China telah melarang impor daging babi dari perusahaan Jerman Tönnies dan dari salmon Eropa karena menyelidiki wabah baru virus corona. Pejabat China mengatakan bahwa di pasar Xinfadi di Beijing, bagian daging dan makanan laut dinyatakan 'terkontaminasi parah' oleh virus tersebut.
Sumber wabah baru di sekitar Beijing masih belum diketahui, tapi jejak genetika virus menunjukkan kemungkinan berasal dari Eropa, menurut South China Morning Post.
Wabah baru di pasar pangan tertutup ini telah menjangkiti lebih dari 100 orang, termasuk pekerja di pasar Xinfadi. Kebanyakan bekerja pada bagian makanan laut atau daging sapi dan domba, dan para pekerja pasar ikan menunjukkan gejala lebih dulu dibanding yang lain, menurut Pusat Pengendalian dan Pencegahan Penyakit China.
Pada 18 Juni, China melarang impor daging babi dari produsen Jerman Tönnies setelah lebih dari 650 karyawannya terkonfirmasi positif COVID-19. Pada 17 Juni diberitakan bahwa China menghentikan impor salmon dari Eropa setelah virus ditemukan pada talenan yang digunakan untuk mengolah salmon impor di pasar tersebut.
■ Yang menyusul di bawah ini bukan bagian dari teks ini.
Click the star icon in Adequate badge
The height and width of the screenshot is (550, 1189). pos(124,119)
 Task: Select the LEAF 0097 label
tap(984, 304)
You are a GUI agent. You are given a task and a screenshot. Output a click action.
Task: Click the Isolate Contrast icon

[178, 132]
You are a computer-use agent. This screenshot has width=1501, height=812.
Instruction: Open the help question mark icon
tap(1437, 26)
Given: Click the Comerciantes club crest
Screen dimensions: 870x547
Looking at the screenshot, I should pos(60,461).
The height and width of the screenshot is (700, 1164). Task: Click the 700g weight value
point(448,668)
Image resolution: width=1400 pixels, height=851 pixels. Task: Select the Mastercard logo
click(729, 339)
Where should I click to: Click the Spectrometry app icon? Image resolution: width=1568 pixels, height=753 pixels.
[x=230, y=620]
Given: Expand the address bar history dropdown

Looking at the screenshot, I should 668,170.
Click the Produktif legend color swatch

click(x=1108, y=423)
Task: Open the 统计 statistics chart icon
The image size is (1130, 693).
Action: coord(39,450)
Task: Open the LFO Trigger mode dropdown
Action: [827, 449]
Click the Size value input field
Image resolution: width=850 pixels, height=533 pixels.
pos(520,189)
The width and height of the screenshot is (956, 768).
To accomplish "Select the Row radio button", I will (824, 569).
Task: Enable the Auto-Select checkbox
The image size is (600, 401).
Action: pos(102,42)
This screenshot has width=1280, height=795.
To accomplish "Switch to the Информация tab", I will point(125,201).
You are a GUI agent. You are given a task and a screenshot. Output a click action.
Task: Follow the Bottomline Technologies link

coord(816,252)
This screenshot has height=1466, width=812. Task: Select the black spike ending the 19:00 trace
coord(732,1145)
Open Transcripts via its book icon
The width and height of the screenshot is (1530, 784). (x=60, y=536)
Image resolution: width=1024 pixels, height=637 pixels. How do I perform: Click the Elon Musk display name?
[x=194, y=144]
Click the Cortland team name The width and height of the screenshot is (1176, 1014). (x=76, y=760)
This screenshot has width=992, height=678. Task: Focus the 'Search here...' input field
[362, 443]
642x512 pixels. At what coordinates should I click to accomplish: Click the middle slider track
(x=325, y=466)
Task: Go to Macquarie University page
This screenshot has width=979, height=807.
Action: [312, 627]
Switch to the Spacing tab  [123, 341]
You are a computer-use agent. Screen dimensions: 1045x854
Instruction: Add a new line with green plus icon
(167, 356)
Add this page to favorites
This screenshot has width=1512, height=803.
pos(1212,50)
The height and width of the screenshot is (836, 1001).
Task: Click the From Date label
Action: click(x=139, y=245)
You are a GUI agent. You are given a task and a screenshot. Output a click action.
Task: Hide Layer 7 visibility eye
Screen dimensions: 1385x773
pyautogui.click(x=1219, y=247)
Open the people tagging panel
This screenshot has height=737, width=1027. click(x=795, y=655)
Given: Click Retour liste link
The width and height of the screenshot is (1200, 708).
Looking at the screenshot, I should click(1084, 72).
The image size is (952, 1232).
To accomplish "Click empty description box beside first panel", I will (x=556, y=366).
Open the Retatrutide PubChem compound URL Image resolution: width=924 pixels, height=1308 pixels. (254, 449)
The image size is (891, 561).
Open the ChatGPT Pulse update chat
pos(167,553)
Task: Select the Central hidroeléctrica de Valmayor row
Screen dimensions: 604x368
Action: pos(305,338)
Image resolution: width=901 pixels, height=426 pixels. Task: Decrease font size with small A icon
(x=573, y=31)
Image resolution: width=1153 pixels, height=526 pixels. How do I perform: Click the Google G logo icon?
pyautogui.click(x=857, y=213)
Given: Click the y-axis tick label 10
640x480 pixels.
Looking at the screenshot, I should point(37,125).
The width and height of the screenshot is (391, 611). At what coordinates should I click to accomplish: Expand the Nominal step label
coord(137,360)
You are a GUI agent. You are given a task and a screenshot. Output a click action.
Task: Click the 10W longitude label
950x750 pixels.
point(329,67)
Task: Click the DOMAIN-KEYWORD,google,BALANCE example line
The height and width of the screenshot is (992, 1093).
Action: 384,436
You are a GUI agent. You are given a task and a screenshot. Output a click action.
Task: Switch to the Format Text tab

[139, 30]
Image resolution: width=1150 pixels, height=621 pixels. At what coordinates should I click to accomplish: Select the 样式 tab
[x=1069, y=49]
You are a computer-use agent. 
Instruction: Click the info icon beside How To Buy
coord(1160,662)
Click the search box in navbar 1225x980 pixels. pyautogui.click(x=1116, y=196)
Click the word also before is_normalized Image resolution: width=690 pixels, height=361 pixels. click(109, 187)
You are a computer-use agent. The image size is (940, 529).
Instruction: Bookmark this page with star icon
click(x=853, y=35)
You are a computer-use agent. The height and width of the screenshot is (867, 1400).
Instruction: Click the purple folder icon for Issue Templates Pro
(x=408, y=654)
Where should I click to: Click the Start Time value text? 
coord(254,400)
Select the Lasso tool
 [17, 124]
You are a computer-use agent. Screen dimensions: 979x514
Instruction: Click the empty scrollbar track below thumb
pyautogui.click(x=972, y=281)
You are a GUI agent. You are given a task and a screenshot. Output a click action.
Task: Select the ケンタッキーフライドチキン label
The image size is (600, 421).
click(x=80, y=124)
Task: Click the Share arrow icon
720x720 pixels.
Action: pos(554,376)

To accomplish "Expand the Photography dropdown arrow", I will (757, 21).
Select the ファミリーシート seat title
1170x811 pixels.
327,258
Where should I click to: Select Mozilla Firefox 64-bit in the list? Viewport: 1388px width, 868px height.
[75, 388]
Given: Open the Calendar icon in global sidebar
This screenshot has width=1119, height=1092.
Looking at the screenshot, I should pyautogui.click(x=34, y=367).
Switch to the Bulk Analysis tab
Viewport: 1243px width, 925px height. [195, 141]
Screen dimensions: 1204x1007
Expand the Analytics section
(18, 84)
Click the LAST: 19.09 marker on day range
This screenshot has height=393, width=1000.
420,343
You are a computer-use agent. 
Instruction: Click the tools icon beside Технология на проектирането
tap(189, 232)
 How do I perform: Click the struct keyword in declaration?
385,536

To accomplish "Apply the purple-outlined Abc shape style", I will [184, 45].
Berdasarkan laporan berita dari kantor berita Inggris Reuters, pekan ini pengujian di pelabuhan-pelabuhan China telah dimulai pada kontainer impor daging, makanan laut, buah, dan sayur. Reuters melaporkan setiap kontainer di pelabuhan Tianjin dibuka dan kotak-kotak dikeluarkan untuk pengujian virus.
Di lokasi perusahaan di Nordrhein-Westfalen, rumah pemotongan hewan terbesar Jerman Tönnies melakukan pemotongan kira-kira 20.000 babi setiap hari. Tönnies memiliki pangsa pasar Jerman sebesar 30,3% berdasarkan jumlah hewan yang dipotong. Rumah pemotongan besar lainnya adalah Vion, Westfleisch, dan Danish Crown. Keempat perusahaan ini bersama-sama menguasai hampir dua pertiga pasar pemrosesan daging di Jerman.
Pada tahun 2019, di Jerman dipotong 59,7 juta babi, sapi, domba, kambing, dan kuda. Termasuk unggas, perusahaan menghasilkan hampir 8 juta ton daging. Produksi daging di Jerman jauh melebihi konsumsi. Hampir setengahnya diekspor. Terutama daging babi, limbah pemotongan, dan unggas Jerman sangat diminati. Pembeli terbesar daging babi Jerman adalah Italia dengan 17%, diikuti Belanda, China, dan Polandia masing-masing 9%.
Pada tahun lalu, rata-rata orang di Jerman mengonsumsi sekitar 59,5 kilo daging. Namun selera makan daging menurun, menurut Laporan Gizi 2020 dari Kementerian Federal Urusan Makanan dan Pertanian. Laporan tersebut menyebut hanya 26% orang yang makan daging setiap hari. Pada tahun 2015, persentasenya 34%.